Task brief: An exact reproduction of all the entries is the expected answer.

Records supplied:
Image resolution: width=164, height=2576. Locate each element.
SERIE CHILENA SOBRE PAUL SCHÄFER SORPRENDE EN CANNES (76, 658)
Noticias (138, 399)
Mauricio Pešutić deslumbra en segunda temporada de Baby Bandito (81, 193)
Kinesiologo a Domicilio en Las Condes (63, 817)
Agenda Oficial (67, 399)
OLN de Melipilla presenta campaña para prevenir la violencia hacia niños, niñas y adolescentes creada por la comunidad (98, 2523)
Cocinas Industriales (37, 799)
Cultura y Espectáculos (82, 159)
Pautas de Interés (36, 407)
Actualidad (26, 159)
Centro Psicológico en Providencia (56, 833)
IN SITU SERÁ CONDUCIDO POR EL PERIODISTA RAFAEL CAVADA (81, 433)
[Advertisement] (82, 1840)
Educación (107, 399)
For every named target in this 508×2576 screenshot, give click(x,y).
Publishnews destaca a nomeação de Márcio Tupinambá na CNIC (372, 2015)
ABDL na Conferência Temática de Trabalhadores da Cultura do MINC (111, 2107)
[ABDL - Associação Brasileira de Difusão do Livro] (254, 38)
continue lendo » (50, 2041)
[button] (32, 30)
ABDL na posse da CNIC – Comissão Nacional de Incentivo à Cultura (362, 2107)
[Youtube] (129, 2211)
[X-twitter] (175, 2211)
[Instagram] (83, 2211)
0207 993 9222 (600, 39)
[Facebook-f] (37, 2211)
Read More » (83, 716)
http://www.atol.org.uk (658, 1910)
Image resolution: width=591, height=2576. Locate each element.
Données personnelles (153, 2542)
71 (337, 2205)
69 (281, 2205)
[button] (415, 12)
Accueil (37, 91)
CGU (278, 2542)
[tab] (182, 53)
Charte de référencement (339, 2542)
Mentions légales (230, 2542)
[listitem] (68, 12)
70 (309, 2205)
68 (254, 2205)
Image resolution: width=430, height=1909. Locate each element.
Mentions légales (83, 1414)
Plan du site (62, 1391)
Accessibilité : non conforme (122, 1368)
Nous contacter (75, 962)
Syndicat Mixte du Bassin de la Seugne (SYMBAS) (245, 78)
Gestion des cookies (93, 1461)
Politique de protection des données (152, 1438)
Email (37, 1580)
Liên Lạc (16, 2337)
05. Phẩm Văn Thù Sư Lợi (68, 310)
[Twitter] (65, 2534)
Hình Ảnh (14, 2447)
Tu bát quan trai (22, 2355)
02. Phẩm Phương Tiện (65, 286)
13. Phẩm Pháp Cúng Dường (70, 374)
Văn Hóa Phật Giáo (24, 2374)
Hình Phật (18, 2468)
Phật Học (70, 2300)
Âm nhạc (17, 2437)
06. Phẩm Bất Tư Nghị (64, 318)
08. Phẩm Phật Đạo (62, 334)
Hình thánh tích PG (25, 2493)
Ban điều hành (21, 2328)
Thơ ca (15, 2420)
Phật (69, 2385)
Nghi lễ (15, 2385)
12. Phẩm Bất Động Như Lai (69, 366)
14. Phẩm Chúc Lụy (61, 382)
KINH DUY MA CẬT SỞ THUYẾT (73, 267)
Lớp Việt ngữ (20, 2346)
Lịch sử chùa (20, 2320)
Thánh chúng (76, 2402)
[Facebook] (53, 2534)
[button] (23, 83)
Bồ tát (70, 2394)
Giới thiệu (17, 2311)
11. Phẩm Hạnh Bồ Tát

Task output:
Image resolution: width=164, height=2576. Locate each element.
SERIE CHILENA SOBRE PAUL SCHÄFER SORPRENDE EN CANNES (76, 658)
Noticias (138, 399)
Mauricio Pešutić deslumbra en segunda temporada de Baby Bandito (81, 193)
Kinesiologo a Domicilio en Las Condes (63, 817)
Agenda Oficial (67, 399)
OLN de Melipilla presenta campaña para prevenir la violencia hacia niños, niñas y adolescentes creada por la comunidad (98, 2523)
Cocinas Industriales (37, 799)
Cultura y Espectáculos (82, 159)
Pautas de Interés (36, 407)
Actualidad (26, 159)
Centro Psicológico en Providencia (56, 833)
IN SITU SERÁ CONDUCIDO POR EL PERIODISTA RAFAEL CAVADA (81, 433)
[Advertisement] (82, 1840)
Educación (107, 399)
For every named target in this 508×2576 screenshot, give click(x,y).
Publishnews destaca a nomeação de Márcio Tupinambá na CNIC (372, 2015)
ABDL na Conferência Temática de Trabalhadores da Cultura do MINC (111, 2107)
[ABDL - Associação Brasileira de Difusão do Livro] (254, 38)
continue lendo » (50, 2041)
[button] (32, 30)
ABDL na posse da CNIC – Comissão Nacional de Incentivo à Cultura (362, 2107)
[Youtube] (129, 2211)
[X-twitter] (175, 2211)
[Instagram] (83, 2211)
0207 993 9222 (600, 39)
[Facebook-f] (37, 2211)
Read More » (83, 716)
http://www.atol.org.uk (658, 1910)
Image resolution: width=591, height=2576. Locate each element.
Données personnelles (153, 2542)
71 (337, 2205)
69 (281, 2205)
[button] (415, 12)
Accueil (37, 91)
CGU (278, 2542)
[tab] (182, 53)
Charte de référencement (339, 2542)
Mentions légales (230, 2542)
[listitem] (68, 12)
70 (309, 2205)
68 (254, 2205)
Image resolution: width=430, height=1909. Locate each element.
Mentions légales (83, 1414)
Plan du site (62, 1391)
Accessibilité : non conforme (122, 1368)
Nous contacter (75, 962)
Syndicat Mixte du Bassin de la Seugne (SYMBAS) (245, 78)
Gestion des cookies (93, 1461)
Politique de protection des données (152, 1438)
Email (37, 1580)
Liên Lạc (16, 2337)
05. Phẩm Văn Thù Sư Lợi (68, 310)
[Twitter] (65, 2534)
Hình Ảnh (14, 2447)
Tu bát quan trai (22, 2355)
02. Phẩm Phương Tiện (65, 286)
13. Phẩm Pháp Cúng Dường (70, 374)
Văn Hóa Phật Giáo (24, 2374)
Hình Phật (18, 2468)
Phật Học (70, 2300)
Âm nhạc (17, 2437)
06. Phẩm Bất Tư Nghị (64, 318)
08. Phẩm Phật Đạo (62, 334)
Hình thánh tích PG (25, 2493)
Ban điều hành (21, 2328)
Thơ ca (15, 2420)
Phật (69, 2385)
Nghi lễ (15, 2385)
12. Phẩm Bất Động Như Lai (69, 366)
14. Phẩm Chúc Lụy (61, 382)
KINH DUY MA CẬT SỞ THUYẾT (73, 267)
Lớp Việt ngữ (20, 2346)
Lịch sử chùa (20, 2320)
Thánh chúng (76, 2402)
[Facebook] (53, 2534)
[button] (23, 83)
Bồ tát (70, 2394)
Giới thiệu (17, 2311)
11. Phẩm Hạnh Bồ Tát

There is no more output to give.